N. RANGANATHAN received the B.E. (Honors) degree in Electrical and Electronics Engineering from Regional Engineering College, Trichy, Tamilnadu, University of Madras, India in 1983, and the Ph.D. degree in computer science from the University of Central Florida, Orlando in 1988.

He is currently an Associate Professor in the Department of Computer Science and Engineering and the Center for Microelectronics Research at the University of South Florida, Tampa. His research interests include VLSI design and hardware algorithms, computer architecture and parallel processing. He is currently involved in the design of and implementation of VLSI architectures for computer vision, image processing, pattern recognition, databases, data compression and signal processing applications. He has published widely in reputed journals and conferences and owns four U.S. patents with one pending.

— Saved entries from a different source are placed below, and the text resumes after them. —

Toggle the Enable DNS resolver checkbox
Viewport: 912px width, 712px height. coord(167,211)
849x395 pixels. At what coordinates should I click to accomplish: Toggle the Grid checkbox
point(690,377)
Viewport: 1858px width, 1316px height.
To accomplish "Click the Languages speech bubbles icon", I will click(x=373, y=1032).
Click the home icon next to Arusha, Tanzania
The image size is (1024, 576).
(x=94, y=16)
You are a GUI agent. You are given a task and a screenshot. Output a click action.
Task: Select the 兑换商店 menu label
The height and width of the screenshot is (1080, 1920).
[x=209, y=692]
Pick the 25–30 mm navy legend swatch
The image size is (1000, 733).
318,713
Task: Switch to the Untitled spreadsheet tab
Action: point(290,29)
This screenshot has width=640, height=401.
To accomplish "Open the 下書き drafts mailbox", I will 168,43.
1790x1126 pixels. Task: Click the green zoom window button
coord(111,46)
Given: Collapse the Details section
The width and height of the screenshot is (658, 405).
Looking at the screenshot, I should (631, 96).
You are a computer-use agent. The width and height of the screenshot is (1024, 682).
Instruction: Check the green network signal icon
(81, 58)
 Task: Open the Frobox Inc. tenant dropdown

Dr. N. Ranganathan is a Senior Member of IEEE, member of IEEE Computer Society, IEEE CS Technical Committee on VLSI, ACM and VLSI Society of India. He served as the Program Co-Chair for VLSI Design’94 and as the General Co-Chair for VLSI Design’95. He has served on the program committees of international conferences such as ICCD, ICPP, IPPS, SPDP, VLSI Design, CAMP and ICHPC. Currently, he serves as an Associate Editor of IEEE Transactions on VLSI Systems. He is on the editorial boards of Pattern Recognition and VLSI Design journals. He guest edited a special issue of International Journal of Pattern Recognition and Artificial Intelligence on VLSI for PR and AI to be published in April 1995. He is the editor of a two-volume series titled VLSI Algorithms and Architectures published by IEEECS Press in June 1993.

Dr Ranganathan was the recipient of IEEE Region X Outstanding Student Award in 1982, the Rotary Foundation Fellowship in 1984, IEEE Computer Society R. E. Merwin Scholarship Award in 1987, University of South Florida Outstanding Researcher Award in 1996 and the Prof. A. K. Chowdhury Best Paper Award in International Conference on VLSI Design, 1995.